▸ **Exercise task**
Render the data from the line with "Click the $298.20 discounted price" up to and including the end of the data as a two-column CSV headed text and answer, with one row per answer. Put each text and its answer in its own quoted field, turn any line breaks into spaces, and leave the pictures out.

▸ **Records to use**
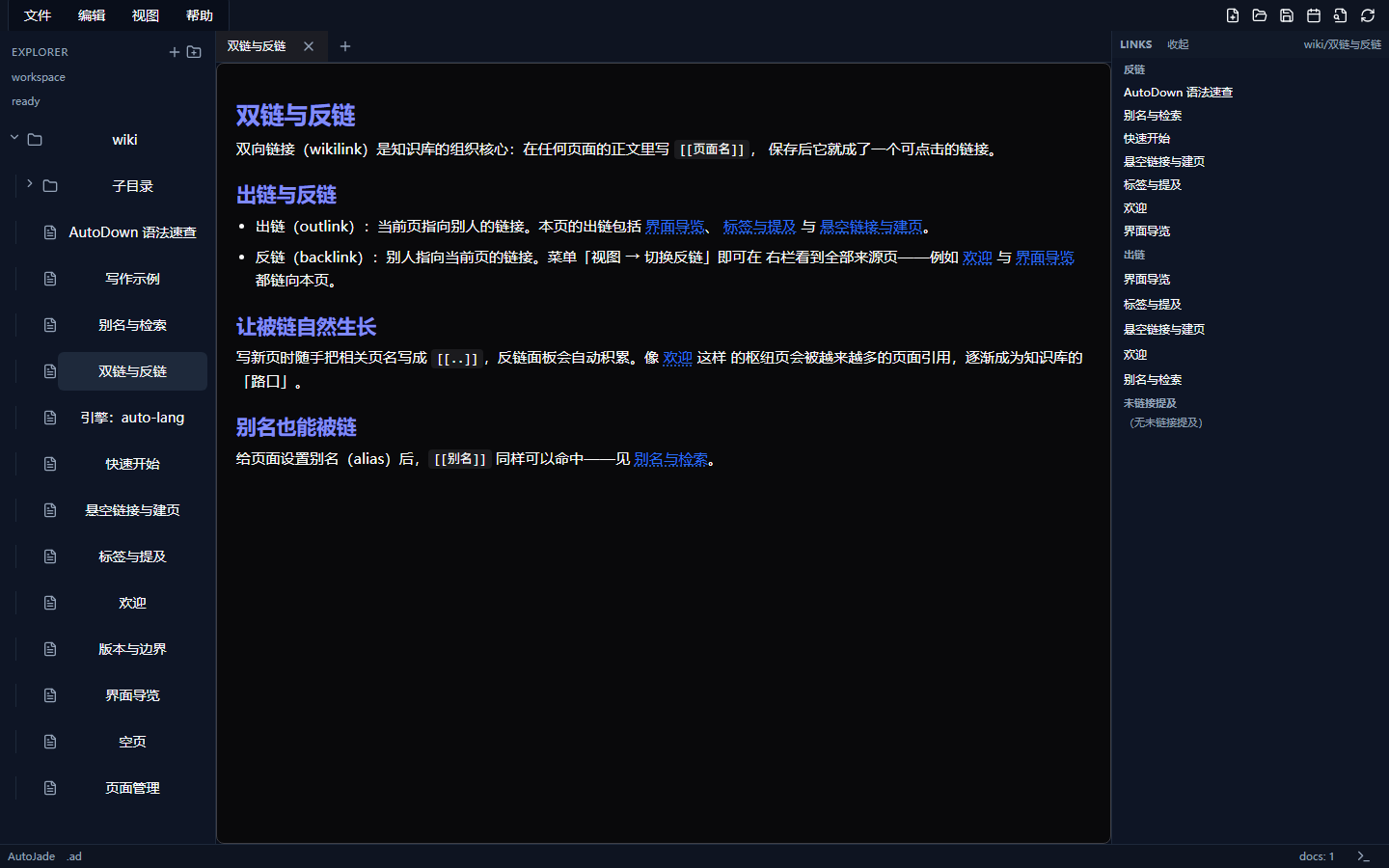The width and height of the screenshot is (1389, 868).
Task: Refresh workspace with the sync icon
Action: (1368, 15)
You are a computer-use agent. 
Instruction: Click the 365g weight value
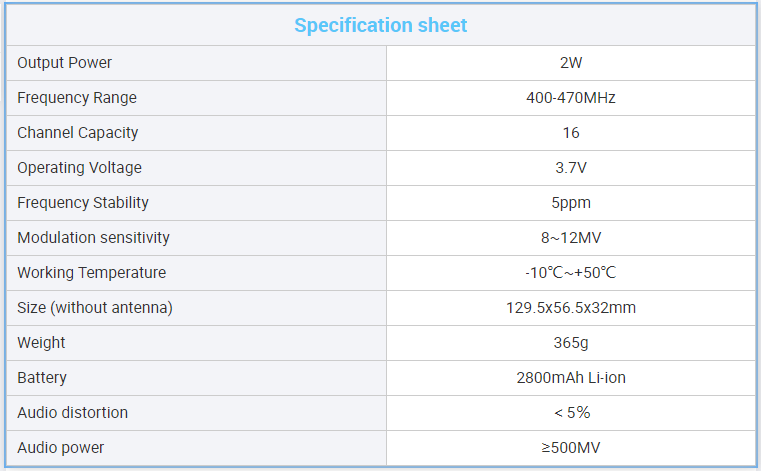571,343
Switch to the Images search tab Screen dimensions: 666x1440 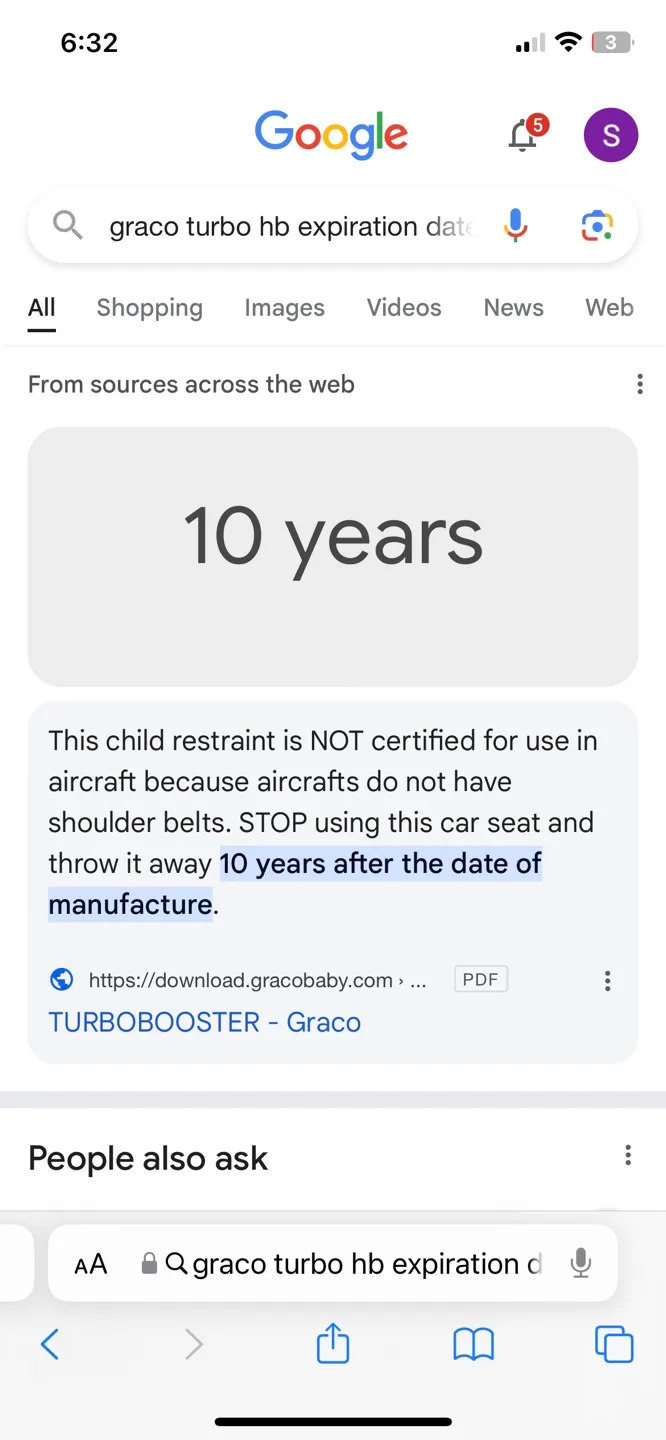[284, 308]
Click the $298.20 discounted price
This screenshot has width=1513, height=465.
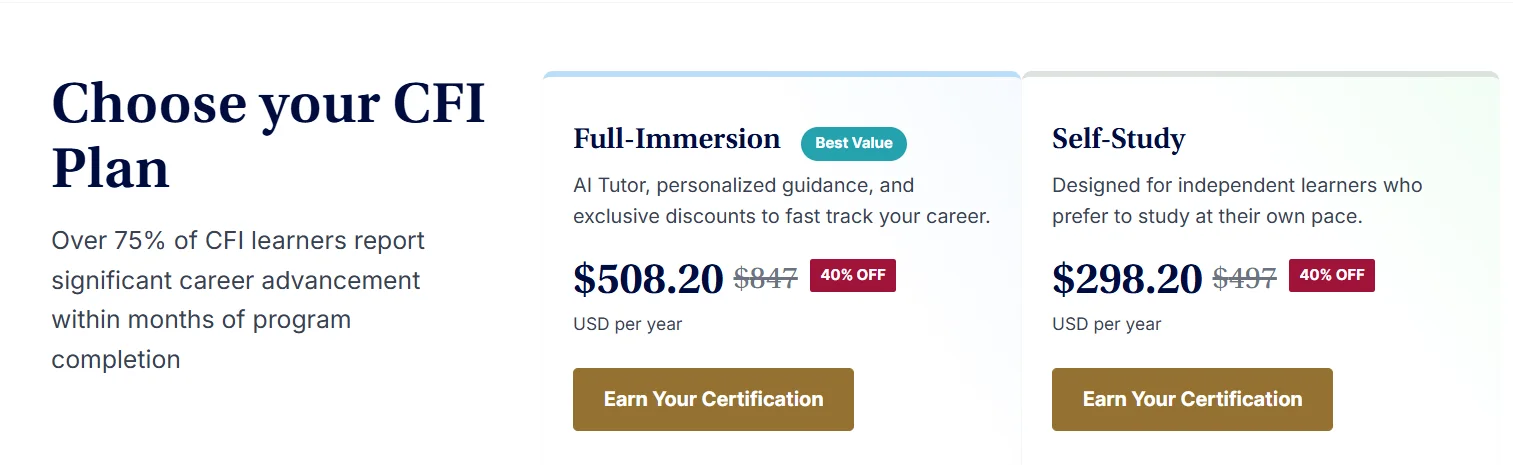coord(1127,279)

▸ **Result of the task**
text,answer
"Click the $298.20 discounted price This screenshot has width=1513, height=465.","coord(1127,279)"